• **PASSAGE PROVIDED**

■ ■ ■ ■

But is it possible our required miracle worker may be hiding in plain sight?
Might Sydney Roosters supremo Nick Politis be worth considering for such a task?
The Greek-born, self-made multi-millionaire has an amazing record of achieving miracles within the NRL.
For example, he has for decades been able to miraculously turn the Sydney Roosters' salary cap into a salary sombrero.
His most recent miracle was convincing NRL chairman Peter V'landys to bend the rules to allow Sonny Bill Williams to rejoin the club, arguing it would greatly benefit the NRL overall.
Obviously, successfully achieving miracles in the NRL does not necessarily segue easily with economics on a national scale, but Mr Politis has a much better miracle achievement record than the overpaid bureaucrats currently in treasury or their political masters.
Barry Swan, Balgownie
New degree is saturation
NEWCASTLE'S university has opened a new climate course ('Uni adapts to environment', Herald 29/7).
I can imagine the students will be all brainwashed that carbon is the most evil thing in the universe.
I believe they will come out of university after three years with a degree and no work, unless they class protesting at rallies for climate change as a job.
I am not a complete climate change denier, but I believe there are enough professors out there now preaching the gospel of climate change.
Allen Small, East Maitland
SHARE YOUR OPINION
Email email@example.com or send a text message to 0427 154 176 (include name, suburb). Letters should be fewer than 200 words and Short Takes fewer than 50 words. Correspondence may be edited and reproduced in any form.
I'M sorry, letter writers, but I must say something about Sonny Bill Williams joining up with Sydney Roosters. The 2020 season is 20 regular weekends of rugby league. I thought that all teams had to stop internal movement of players as of week 10, and that players can then only be signed for the next season and onward? I'm afraid Peter V'landys has become the all and everything of the NRL. Just have a look at South Sydney's attempts to get a rule change out of him as well.
Wal Remington, Mount Hutton
I HAVE no issue with the Civic Park plaque honouring Captain James Cook being replaced provided its replacement honours his achievements as a brilliant seaman who was the first to charter the east coast of Australia. I agree he was not the first person to discover the east coast of Australia, however in my opinion his achievements are worthy of commemoration by this city.
Brynley Hill, Black Hill
I WONDER if those who want the statues and plaques removed of Captain Cook ('Council to review plaques', Herald 30/7) and others have ever given any thought to what would have happened to Indigenous Australians if Captain Cook and other Europeans had never come here. Do they honestly think the Japanese would have got off their ships in 1942, shook hands and asked how they were?
Frank Matzanke, Mayfield
SO the Captain Cook memorial plaques will likely be removed from Civic Park ('Council to review plaques', Herald 30/7). Not looking good for Cooks Hill. Maybe we could call it Little Hill after the Big Hill so the people up there don't get too confused.
Mark Bird, Maryville
WHEN are the permanent employees, who haven't been given time off during the pandemic, going to receive just a skerrick of information regarding safe operation procedures or at least an increase in wages to be on a level playing field with casual workers?
Bryn Roberts, New Lambton
I FOR one would like my council rates used on far more productive issues than renaming the suburb around the Old Cockle Creek site ('Suburb 'dead in the water'', Newcastle Herald 29/7). Who will this benefit anyway? And why? I can't see any pros with this issue.
Graeme Bennett, Warners Bay
A DROUGHT, then raging fires followed by flooding rain, and still we love this country of ours. We certainly are a weird mob.
Robert Tacon, Adamstown Heights
SO much for history. Regarding the Civic fountain furore ('Council to review plaques', Herald 30/7), who has the authority to do this? Has the minority taken over the world? What the?
Dan McCabe, Cardiff
IMAGINE if a Royal Commission was used for good instead of whatever it is it does.

■ ■ ■ ■

• **DATA**
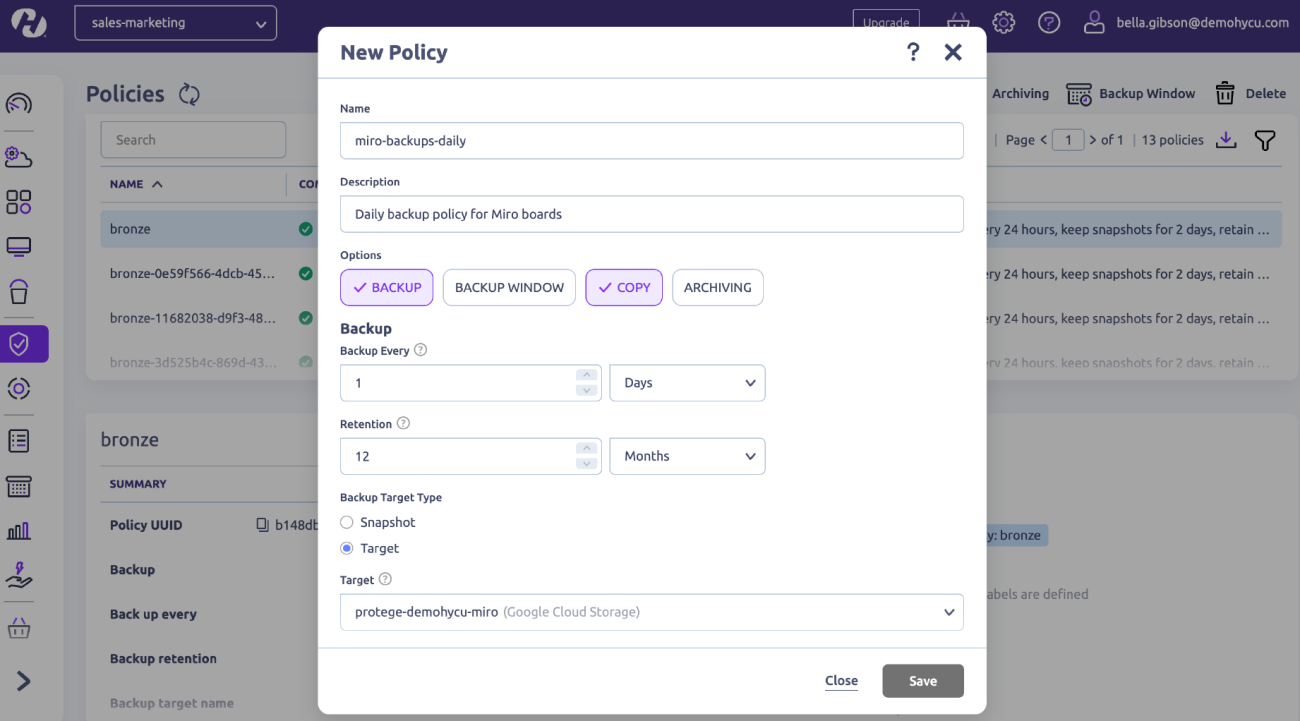Click the help question mark in dialog header
The width and height of the screenshot is (1300, 721).
tap(912, 52)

■ ■ ■ ■

• **ABOUT THIS TASK**
Repeat the letters to the editor above word for word. Begin at the words "For example, he" and stop after "in the universe.".

• **PROBLEM SOLUTION**
For example, he has for decades been able to miraculously turn the Sydney Roosters' salary cap into a salary sombrero.
His most recent miracle was convincing NRL chairman Peter V'landys to bend the rules to allow Sonny Bill Williams to rejoin the club, arguing it would greatly benefit the NRL overall.
Obviously, successfully achieving miracles in the NRL does not necessarily segue easily with economics on a national scale, but Mr Politis has a much better miracle achievement record than the overpaid bureaucrats currently in treasury or their political masters.
Barry Swan, Balgownie
New degree is saturation
NEWCASTLE'S university has opened a new climate course ('Uni adapts to environment', Herald 29/7).
I can imagine the students will be all brainwashed that carbon is the most evil thing in the universe.